* What you need to do
Below are the records; copy exactly the lines from the first through the one containing "Check notifications with the bell icon", both included, and leave out the pictures.

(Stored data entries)
==============================
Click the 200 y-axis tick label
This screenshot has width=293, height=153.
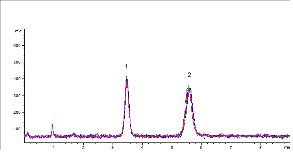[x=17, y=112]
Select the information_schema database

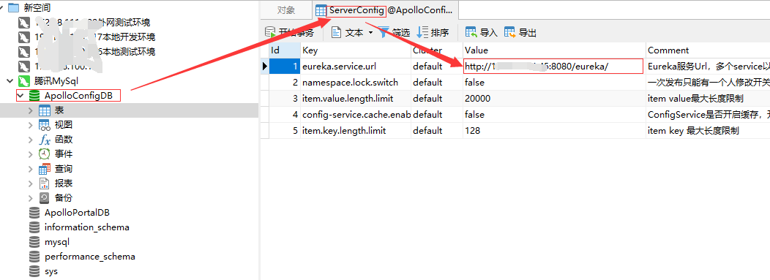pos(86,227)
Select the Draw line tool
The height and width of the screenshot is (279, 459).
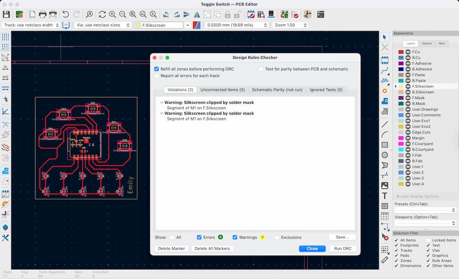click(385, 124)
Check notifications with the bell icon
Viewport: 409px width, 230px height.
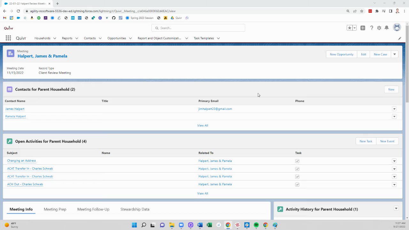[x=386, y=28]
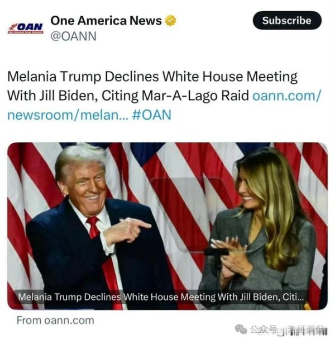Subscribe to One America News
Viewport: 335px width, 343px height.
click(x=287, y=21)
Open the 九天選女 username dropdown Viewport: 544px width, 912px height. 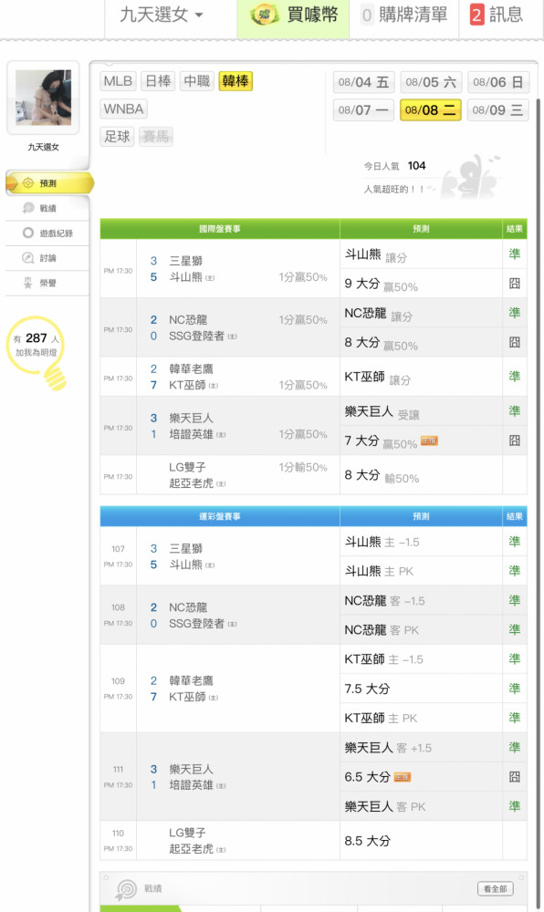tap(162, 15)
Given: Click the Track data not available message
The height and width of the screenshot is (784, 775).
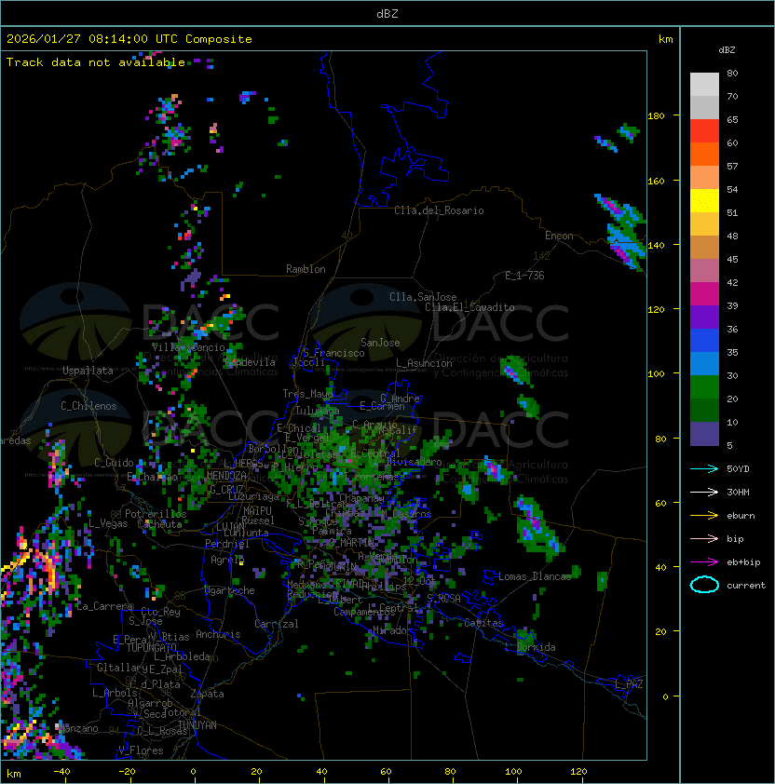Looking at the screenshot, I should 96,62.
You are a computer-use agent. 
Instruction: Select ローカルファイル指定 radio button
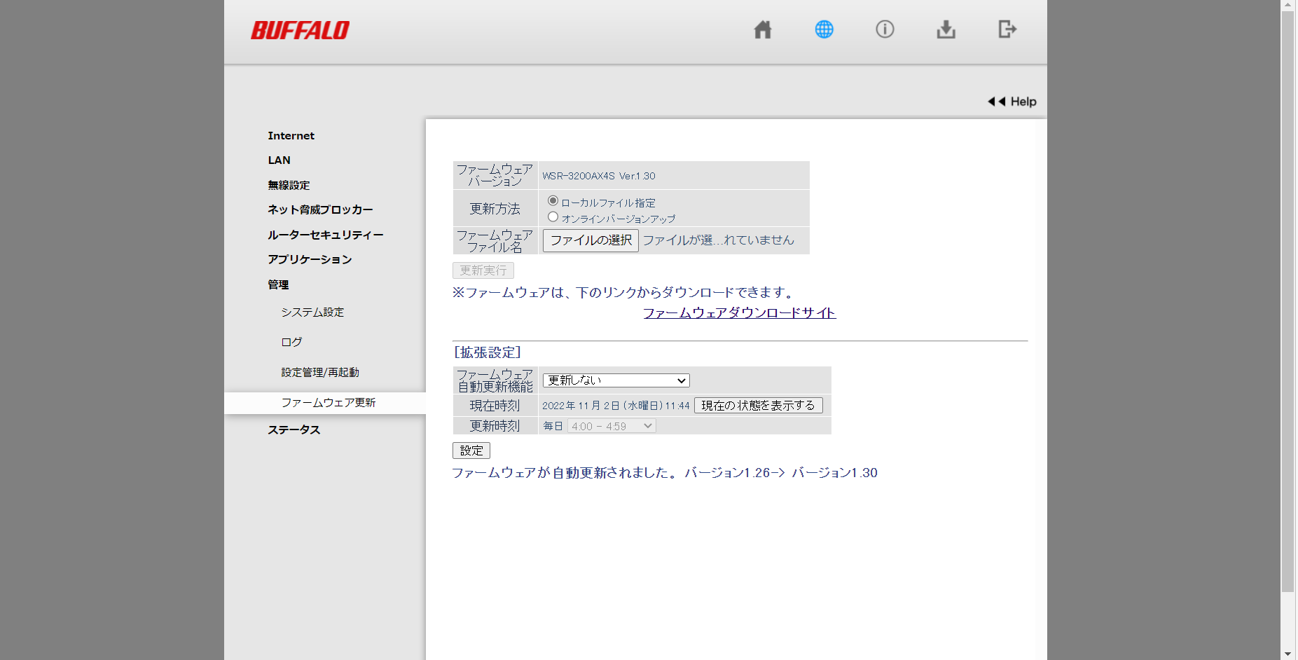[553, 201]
==============================
* Task result
Click the 200 y-axis tick label
This screenshot has width=293, height=153.
[x=17, y=112]
Select the information_schema database

pos(86,227)
Select the Draw line tool
The height and width of the screenshot is (279, 459).
click(385, 124)
Check notifications with the bell icon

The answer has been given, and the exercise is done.